About this task — Go through the listing and pick out each line with the word "item" in it.

Extracted entries —
>>

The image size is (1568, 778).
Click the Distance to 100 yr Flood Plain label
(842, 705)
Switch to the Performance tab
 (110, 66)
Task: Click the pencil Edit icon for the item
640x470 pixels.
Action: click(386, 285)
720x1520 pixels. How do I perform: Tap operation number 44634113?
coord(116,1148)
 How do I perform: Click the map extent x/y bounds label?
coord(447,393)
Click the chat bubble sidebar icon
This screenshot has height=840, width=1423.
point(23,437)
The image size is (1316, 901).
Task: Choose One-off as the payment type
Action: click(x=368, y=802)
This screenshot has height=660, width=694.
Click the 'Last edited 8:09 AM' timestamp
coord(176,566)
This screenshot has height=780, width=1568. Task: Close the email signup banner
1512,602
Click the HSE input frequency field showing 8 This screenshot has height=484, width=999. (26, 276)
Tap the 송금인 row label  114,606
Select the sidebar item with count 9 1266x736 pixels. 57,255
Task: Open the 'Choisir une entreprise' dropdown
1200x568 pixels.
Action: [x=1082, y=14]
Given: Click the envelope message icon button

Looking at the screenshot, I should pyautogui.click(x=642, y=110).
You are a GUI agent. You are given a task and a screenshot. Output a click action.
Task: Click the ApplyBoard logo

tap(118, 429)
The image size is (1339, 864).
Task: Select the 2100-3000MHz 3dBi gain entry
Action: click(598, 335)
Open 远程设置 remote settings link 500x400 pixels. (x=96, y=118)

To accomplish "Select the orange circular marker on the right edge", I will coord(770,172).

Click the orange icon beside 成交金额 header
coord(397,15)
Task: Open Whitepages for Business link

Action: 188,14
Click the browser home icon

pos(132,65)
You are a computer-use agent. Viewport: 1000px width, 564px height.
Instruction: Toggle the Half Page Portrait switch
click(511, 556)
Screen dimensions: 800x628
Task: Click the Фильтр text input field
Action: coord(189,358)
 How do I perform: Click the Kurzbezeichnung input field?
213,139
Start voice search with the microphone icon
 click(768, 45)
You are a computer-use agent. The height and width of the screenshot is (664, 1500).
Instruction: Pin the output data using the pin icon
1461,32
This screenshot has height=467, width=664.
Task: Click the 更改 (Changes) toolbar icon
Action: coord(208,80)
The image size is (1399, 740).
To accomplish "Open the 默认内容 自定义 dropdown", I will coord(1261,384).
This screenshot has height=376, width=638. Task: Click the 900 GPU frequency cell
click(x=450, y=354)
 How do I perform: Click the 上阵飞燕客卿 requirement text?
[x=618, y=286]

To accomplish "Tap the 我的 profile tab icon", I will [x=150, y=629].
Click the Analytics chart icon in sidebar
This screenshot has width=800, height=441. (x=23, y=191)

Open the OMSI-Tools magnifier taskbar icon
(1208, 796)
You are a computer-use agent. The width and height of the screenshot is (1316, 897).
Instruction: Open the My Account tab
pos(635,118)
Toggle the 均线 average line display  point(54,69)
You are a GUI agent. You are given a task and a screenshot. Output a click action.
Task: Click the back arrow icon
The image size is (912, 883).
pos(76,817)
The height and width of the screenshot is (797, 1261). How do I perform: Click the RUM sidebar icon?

<<

Result of the task —
Task: Click the pencil Edit icon for the item
Select the sidebar item with count 9 1266x736 pixels. 57,255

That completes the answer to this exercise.